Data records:

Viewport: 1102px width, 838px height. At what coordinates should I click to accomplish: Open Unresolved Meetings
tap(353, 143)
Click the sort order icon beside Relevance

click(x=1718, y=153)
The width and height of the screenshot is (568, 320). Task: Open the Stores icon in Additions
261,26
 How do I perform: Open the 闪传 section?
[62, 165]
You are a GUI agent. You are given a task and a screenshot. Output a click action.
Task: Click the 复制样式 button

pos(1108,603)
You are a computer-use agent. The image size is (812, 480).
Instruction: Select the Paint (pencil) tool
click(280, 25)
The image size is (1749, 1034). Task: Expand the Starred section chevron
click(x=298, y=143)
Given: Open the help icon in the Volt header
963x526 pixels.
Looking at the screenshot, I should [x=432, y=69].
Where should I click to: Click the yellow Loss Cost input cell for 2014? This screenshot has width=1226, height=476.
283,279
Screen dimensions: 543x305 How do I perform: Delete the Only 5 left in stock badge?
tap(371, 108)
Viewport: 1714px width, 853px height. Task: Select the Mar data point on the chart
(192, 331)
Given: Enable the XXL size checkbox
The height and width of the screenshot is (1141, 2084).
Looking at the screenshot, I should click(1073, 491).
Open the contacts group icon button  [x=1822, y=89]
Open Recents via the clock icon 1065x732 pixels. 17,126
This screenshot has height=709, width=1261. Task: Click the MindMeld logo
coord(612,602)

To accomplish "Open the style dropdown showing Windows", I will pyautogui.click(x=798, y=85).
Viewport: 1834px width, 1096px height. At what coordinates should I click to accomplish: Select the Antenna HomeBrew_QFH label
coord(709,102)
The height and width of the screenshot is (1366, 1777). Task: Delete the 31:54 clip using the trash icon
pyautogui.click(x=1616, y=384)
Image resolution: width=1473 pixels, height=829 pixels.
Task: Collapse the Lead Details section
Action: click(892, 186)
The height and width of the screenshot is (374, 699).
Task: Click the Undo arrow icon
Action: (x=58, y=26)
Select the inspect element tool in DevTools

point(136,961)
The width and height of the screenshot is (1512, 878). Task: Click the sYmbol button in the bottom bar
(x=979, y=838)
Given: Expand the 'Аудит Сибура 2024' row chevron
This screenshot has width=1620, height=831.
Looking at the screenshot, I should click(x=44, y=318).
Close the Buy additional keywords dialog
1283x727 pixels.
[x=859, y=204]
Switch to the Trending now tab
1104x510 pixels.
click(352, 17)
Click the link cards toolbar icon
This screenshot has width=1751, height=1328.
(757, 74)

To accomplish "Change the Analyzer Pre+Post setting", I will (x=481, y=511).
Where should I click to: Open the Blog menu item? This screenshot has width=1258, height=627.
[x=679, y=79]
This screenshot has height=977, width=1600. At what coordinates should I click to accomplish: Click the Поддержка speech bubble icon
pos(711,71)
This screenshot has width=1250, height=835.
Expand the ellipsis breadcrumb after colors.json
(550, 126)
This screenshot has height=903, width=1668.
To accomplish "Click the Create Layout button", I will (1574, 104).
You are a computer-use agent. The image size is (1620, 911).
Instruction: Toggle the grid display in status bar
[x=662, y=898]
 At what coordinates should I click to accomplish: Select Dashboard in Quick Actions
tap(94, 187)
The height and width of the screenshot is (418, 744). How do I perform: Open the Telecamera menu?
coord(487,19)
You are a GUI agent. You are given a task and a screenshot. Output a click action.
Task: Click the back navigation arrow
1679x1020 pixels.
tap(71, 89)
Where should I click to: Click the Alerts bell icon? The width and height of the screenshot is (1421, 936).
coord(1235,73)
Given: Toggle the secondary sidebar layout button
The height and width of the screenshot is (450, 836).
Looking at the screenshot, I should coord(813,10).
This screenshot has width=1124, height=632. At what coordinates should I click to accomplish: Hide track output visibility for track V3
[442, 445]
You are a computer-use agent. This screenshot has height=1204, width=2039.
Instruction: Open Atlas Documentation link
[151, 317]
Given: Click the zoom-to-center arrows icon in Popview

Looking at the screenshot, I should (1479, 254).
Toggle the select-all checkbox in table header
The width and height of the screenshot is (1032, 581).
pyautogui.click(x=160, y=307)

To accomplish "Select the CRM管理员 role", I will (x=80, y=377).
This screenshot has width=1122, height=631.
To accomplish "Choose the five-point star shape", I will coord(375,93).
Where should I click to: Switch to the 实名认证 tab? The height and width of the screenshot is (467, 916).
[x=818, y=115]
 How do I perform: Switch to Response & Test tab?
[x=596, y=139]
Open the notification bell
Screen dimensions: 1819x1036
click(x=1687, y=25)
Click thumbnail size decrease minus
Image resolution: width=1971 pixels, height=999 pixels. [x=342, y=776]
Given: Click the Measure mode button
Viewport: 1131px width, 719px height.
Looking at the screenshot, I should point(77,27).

- **Exercise aim**: Give the entries again in full, exactly as they are written.

- **Solution**:
Viewport: 1102px width, 838px height. At what coordinates should I click to accomplish: Open Unresolved Meetings
tap(353, 143)
Click the sort order icon beside Relevance

click(x=1718, y=153)
The width and height of the screenshot is (568, 320). Task: Open the Stores icon in Additions
261,26
 How do I perform: Open the 闪传 section?
[62, 165]
You are a GUI agent. You are given a task and a screenshot. Output a click action.
Task: Click the 复制样式 button

pos(1108,603)
You are a computer-use agent. The image size is (812, 480).
Instruction: Select the Paint (pencil) tool
click(280, 25)
The image size is (1749, 1034). Task: Expand the Starred section chevron
click(x=298, y=143)
Given: Open the help icon in the Volt header
963x526 pixels.
Looking at the screenshot, I should [x=432, y=69].
Where should I click to: Click the yellow Loss Cost input cell for 2014? This screenshot has width=1226, height=476.
283,279
Screen dimensions: 543x305 How do I perform: Delete the Only 5 left in stock badge?
tap(371, 108)
Viewport: 1714px width, 853px height. Task: Select the Mar data point on the chart
(192, 331)
Given: Enable the XXL size checkbox
The height and width of the screenshot is (1141, 2084).
Looking at the screenshot, I should click(1073, 491).
Open the contacts group icon button  [x=1822, y=89]
Open Recents via the clock icon 1065x732 pixels. 17,126
This screenshot has height=709, width=1261. Task: Click the MindMeld logo
coord(612,602)

To accomplish "Open the style dropdown showing Windows", I will pyautogui.click(x=798, y=85).
Viewport: 1834px width, 1096px height. At what coordinates should I click to accomplish: Select the Antenna HomeBrew_QFH label
coord(709,102)
The height and width of the screenshot is (1366, 1777). Task: Delete the 31:54 clip using the trash icon
pyautogui.click(x=1616, y=384)
Image resolution: width=1473 pixels, height=829 pixels.
Task: Collapse the Lead Details section
Action: click(892, 186)
The height and width of the screenshot is (374, 699).
Task: Click the Undo arrow icon
Action: (x=58, y=26)
Select the inspect element tool in DevTools

point(136,961)
The width and height of the screenshot is (1512, 878). Task: Click the sYmbol button in the bottom bar
(x=979, y=838)
Given: Expand the 'Аудит Сибура 2024' row chevron
This screenshot has width=1620, height=831.
Looking at the screenshot, I should click(x=44, y=318).
Close the Buy additional keywords dialog
1283x727 pixels.
[x=859, y=204]
Switch to the Trending now tab
1104x510 pixels.
click(352, 17)
Click the link cards toolbar icon
This screenshot has width=1751, height=1328.
(757, 74)

To accomplish "Change the Analyzer Pre+Post setting", I will (x=481, y=511).
Where should I click to: Open the Blog menu item? This screenshot has width=1258, height=627.
[x=679, y=79]
This screenshot has height=977, width=1600. At what coordinates should I click to accomplish: Click the Поддержка speech bubble icon
pos(711,71)
This screenshot has width=1250, height=835.
Expand the ellipsis breadcrumb after colors.json
(550, 126)
This screenshot has height=903, width=1668.
To accomplish "Click the Create Layout button", I will (1574, 104).
You are a computer-use agent. The image size is (1620, 911).
Instruction: Toggle the grid display in status bar
[x=662, y=898]
 At what coordinates should I click to accomplish: Select Dashboard in Quick Actions
tap(94, 187)
The height and width of the screenshot is (418, 744). How do I perform: Open the Telecamera menu?
coord(487,19)
You are a GUI agent. You are given a task and a screenshot. Output a click action.
Task: Click the back navigation arrow
1679x1020 pixels.
tap(71, 89)
Where should I click to: Click the Alerts bell icon? The width and height of the screenshot is (1421, 936).
coord(1235,73)
Given: Toggle the secondary sidebar layout button
The height and width of the screenshot is (450, 836).
Looking at the screenshot, I should coord(813,10).
This screenshot has width=1124, height=632. At what coordinates should I click to accomplish: Hide track output visibility for track V3
[442, 445]
You are a computer-use agent. This screenshot has height=1204, width=2039.
Instruction: Open Atlas Documentation link
[151, 317]
Given: Click the zoom-to-center arrows icon in Popview

Looking at the screenshot, I should (1479, 254).
Toggle the select-all checkbox in table header
The width and height of the screenshot is (1032, 581).
pyautogui.click(x=160, y=307)

To accomplish "Select the CRM管理员 role", I will (x=80, y=377).
This screenshot has width=1122, height=631.
To accomplish "Choose the five-point star shape", I will coord(375,93).
Where should I click to: Switch to the 实名认证 tab? The height and width of the screenshot is (467, 916).
[x=818, y=115]
 How do I perform: Switch to Response & Test tab?
[x=596, y=139]
Open the notification bell
Screen dimensions: 1819x1036
click(x=1687, y=25)
Click thumbnail size decrease minus
Image resolution: width=1971 pixels, height=999 pixels. [x=342, y=776]
Given: Click the Measure mode button
Viewport: 1131px width, 719px height.
Looking at the screenshot, I should point(77,27).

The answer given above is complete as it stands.